Written request a >> Rewrite the part of the records that opens with the line containing "bittersweet (505, 435)" and runs through the end of the records as a JSON list of strings, one per line, leaving out blank lines.

Document extract >>
= List of amateur chess players =

Several amateur chess players have been noted in other endeavors, while their lives and work have been influenced by the game of chess.

- Woody Allen
 The film comedian and occasional player taught his adopted son Moses Farrow the game; authored a comical epistolary short story titled "The Gossage-Vardebedian Papers" involving a chess game played via mail. The two protagonists disagree on the correct position due to alleged lost exchange. Both eventually claim victory.
- Humphrey Bogart
 Prior to his acting career, Bogart hustled players for dimes and quarters, playing in New York parks and at Coney Island. Frank Kelly Rich, on Drunkard.com, writes that “When his meager wages were exhausted, he’d play chess against all comers in arcades for a dollar a match (he was a brilliant player) to fund his outings.” Mike Doyle, on Chess.com, writes that “Before he made any money from acting, he would hustle players for dimes and quarters, playing in New York parks and at Coney Island.” The chess scenes in Casablanca had not been in the original script, but were put in at his insistence. A chess position from one of his correspondence games appears in the movie, although the image is blurred. He achieved a draw in a simultaneous exhibition given in 1955 at Beverly Hills by the famous chess Grandmaster Samuel Reshevsky and also played against George Koltanowski in San Francisco in 1952 (Koltanowski played blindfolded but still won in 41 moves). Bogart was a United States Chess Federation tournament director and active in the California State Chess Association, and a frequent visitor to the Hollywood chess club. The cover of the June–July 1945 issue of Chess Review showed Bogart playing with Charles Boyer, as Lauren Bacall (who also played) looks on. In June 1945, in an interview in the magazine Silver Screen, when asked what things in life mattered most to him, he replied that chess was one of his main interests. He added that he played chess almost daily, especially between film shootings. Bogart remained an avid player throughout his life.

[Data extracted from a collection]
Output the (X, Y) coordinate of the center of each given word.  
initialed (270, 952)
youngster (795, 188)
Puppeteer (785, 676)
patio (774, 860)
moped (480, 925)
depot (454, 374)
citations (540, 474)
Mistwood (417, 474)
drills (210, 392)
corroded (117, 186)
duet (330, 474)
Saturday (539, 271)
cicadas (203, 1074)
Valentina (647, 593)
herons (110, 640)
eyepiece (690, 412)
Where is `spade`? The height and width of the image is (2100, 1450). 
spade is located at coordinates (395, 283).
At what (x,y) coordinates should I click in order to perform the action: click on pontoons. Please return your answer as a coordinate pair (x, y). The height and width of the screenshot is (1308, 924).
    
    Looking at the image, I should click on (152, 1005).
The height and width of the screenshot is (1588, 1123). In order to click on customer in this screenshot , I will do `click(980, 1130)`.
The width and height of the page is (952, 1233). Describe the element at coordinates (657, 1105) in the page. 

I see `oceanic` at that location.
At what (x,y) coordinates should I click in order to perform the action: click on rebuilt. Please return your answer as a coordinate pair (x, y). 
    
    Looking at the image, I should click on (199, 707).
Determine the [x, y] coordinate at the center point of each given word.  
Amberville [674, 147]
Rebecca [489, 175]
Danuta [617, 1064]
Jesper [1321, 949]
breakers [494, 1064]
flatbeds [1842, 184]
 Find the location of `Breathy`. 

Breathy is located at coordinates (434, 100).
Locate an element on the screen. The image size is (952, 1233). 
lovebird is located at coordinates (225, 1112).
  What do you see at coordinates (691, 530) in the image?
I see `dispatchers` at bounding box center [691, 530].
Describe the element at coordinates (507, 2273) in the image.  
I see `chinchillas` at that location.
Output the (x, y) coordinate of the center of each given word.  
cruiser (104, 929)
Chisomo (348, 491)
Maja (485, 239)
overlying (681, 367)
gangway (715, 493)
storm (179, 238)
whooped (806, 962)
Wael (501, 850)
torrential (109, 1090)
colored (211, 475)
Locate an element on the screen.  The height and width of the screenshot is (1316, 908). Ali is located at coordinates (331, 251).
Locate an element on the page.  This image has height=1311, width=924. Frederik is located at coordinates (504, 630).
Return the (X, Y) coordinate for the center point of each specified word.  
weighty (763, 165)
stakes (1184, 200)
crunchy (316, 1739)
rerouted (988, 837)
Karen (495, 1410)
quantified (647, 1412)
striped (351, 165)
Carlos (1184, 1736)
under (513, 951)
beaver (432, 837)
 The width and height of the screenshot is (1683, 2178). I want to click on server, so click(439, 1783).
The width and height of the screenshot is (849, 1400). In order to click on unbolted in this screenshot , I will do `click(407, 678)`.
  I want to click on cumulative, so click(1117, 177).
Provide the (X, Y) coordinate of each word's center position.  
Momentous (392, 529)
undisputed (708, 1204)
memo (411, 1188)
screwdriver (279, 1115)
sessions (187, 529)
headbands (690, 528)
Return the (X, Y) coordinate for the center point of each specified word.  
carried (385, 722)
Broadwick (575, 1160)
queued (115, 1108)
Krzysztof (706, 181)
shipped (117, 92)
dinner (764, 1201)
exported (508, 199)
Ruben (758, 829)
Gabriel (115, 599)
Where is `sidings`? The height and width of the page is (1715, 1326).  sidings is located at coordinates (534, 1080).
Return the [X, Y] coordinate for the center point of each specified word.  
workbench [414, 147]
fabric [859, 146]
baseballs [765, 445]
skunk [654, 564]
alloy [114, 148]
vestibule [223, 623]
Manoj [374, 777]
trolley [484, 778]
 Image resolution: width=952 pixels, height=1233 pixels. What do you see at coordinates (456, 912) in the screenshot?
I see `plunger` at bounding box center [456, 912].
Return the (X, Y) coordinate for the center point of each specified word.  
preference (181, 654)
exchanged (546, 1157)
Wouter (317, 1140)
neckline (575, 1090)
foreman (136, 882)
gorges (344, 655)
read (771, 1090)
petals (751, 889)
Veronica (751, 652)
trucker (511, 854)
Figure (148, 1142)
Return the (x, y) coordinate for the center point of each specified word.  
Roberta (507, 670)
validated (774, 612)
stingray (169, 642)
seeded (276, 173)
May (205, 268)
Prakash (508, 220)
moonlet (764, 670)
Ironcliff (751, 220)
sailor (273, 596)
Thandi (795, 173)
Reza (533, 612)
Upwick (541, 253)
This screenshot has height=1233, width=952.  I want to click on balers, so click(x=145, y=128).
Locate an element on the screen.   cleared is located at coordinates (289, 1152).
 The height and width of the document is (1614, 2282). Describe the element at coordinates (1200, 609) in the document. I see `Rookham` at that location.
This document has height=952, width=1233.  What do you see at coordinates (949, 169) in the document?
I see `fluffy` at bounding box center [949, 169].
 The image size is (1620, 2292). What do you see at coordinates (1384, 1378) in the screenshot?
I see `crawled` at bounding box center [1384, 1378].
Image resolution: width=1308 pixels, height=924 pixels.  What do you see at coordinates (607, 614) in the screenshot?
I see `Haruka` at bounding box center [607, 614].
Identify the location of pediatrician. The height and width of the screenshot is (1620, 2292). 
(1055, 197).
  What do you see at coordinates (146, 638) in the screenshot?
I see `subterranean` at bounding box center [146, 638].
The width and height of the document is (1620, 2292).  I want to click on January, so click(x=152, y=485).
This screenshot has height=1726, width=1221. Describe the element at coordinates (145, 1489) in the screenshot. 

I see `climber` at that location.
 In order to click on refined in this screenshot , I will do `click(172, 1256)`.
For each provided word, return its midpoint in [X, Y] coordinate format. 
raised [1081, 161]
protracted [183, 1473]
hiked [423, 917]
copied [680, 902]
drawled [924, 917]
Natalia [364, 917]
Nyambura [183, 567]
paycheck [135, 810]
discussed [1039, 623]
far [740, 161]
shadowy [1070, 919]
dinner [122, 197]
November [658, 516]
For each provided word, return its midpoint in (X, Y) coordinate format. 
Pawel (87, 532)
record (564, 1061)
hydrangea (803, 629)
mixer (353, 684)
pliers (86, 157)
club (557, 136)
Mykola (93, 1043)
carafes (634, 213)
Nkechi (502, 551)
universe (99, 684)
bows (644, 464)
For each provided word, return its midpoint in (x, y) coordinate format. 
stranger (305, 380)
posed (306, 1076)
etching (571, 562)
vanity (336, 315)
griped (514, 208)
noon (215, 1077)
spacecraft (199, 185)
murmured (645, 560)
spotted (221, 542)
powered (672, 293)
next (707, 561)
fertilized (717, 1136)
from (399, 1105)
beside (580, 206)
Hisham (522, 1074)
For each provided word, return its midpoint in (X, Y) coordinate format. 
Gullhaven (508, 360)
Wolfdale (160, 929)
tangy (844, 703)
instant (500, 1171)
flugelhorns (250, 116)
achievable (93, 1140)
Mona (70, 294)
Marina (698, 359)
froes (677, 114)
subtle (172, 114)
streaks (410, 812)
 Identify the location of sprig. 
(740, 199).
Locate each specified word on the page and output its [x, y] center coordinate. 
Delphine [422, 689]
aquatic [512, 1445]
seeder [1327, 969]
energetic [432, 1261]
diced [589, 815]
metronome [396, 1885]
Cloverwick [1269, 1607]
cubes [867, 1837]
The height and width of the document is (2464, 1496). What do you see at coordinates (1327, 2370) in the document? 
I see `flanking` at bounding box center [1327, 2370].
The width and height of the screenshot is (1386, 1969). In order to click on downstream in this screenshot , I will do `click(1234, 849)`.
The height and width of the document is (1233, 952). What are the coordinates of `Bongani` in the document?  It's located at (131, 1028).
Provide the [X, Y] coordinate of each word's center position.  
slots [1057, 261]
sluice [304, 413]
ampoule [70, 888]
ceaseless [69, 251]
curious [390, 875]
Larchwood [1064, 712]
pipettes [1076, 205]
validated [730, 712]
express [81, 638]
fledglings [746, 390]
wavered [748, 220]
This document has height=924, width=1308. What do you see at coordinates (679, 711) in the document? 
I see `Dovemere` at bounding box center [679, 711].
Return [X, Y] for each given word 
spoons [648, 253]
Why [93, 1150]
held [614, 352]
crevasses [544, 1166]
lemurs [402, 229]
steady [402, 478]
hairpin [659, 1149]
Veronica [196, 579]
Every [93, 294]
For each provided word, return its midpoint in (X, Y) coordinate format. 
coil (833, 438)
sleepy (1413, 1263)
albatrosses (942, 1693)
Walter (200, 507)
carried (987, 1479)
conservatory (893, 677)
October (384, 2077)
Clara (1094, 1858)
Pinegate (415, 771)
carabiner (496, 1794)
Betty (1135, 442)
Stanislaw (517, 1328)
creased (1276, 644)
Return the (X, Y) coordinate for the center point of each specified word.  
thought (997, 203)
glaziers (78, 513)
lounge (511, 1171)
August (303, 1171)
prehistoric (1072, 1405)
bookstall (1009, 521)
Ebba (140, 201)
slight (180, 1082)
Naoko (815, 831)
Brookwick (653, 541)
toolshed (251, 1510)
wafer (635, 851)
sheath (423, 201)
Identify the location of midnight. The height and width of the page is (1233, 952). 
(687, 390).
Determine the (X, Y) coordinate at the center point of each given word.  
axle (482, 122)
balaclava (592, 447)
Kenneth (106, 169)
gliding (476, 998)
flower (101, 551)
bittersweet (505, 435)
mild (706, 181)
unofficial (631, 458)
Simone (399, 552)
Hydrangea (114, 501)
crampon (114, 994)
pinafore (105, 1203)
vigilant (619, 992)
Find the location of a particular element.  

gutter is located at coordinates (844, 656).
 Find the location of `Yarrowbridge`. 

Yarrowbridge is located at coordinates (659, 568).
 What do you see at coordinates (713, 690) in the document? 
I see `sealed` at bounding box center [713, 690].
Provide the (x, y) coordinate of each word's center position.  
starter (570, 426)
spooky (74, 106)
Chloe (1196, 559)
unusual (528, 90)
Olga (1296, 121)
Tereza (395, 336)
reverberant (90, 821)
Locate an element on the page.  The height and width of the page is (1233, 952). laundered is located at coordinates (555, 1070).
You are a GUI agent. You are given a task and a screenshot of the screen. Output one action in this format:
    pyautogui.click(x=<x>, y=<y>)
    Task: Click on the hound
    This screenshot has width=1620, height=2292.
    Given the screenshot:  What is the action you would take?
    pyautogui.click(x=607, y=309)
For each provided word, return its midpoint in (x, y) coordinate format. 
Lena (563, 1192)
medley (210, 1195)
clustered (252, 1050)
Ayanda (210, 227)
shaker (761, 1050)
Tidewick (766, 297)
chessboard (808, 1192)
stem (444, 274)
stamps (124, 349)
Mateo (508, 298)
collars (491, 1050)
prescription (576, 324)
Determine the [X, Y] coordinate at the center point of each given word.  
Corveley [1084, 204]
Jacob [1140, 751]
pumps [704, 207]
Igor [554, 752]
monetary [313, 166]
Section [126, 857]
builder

Written request b >>
Using the list of amateur chess players, answer these:
(i) What is the title of Woody Allen's short story about a chess game played by mail?
(ii) In what year did Bogart draw against Samuel Reshevsky in a simultaneous exhibition?
(iii) Which magazine's June–July 1945 cover showed Bogart playing Charles Boyer?

Written solution a >>
[
  "bittersweet (505, 435)",
  "mild (706, 181)",
  "unofficial (631, 458)",
  "Simone (399, 552)",
  "Hydrangea (114, 501)",
  "crampon (114, 994)",
  "pinafore (105, 1203)",
  "vigilant (619, 992)",
  "Find the location of a particular element.  ",
  "gutter is located at coordinates (844, 656).",
  " Find the location of `Yarrowbridge`. ",
  "Yarrowbridge is located at coordinates (659, 568).",
  " What do you see at coordinates (713, 690) in the document? ",
  "I see `sealed` at bounding box center [713, 690].",
  "Provide the (x, y) coordinate of each word's center position.  ",
  "starter (570, 426)",
  "spooky (74, 106)",
  "Chloe (1196, 559)",
  "unusual (528, 90)",
  "Olga (1296, 121)",
  "Tereza (395, 336)",
  "reverberant (90, 821)",
  "Locate an element on the page.  The height and width of the page is (1233, 952). laundered is located at coordinates (555, 1070).",
  "You are a GUI agent. You are given a task and a screenshot of the screen. Output one action in this format:",
  "    pyautogui.click(x=<x>, y=<y>)",
  "    Task: Click on the hound",
  "    This screenshot has width=1620, height=2292.",
  "    Given the screenshot:  What is the action you would take?",
  "    pyautogui.click(x=607, y=309)",
  "For each provided word, return its midpoint in (x, y) coordinate format. ",
  "Lena (563, 1192)",
  "medley (210, 1195)",
  "clustered (252, 1050)",
  "Ayanda (210, 227)",
  "shaker (761, 1050)",
  "Tidewick (766, 297)",
  "chessboard (808, 1192)",
  "stem (444, 274)",
  "stamps (124, 349)",
  "Mateo (508, 298)",
  "collars (491, 1050)",
  "prescription (576, 324)",
  "Determine the [X, Y] coordinate at the center point of each given word.  ",
  "Corveley [1084, 204]",
  "Jacob [1140, 751]",
  "pumps [704, 207]",
  "Igor [554, 752]",
  "monetary [313, 166]",
  "Section [126, 857]",
  "builder"
]

Written solution b >>
(i) "The Gossage-Vardebedian Papers"
(ii) 1955
(iii) Chess Review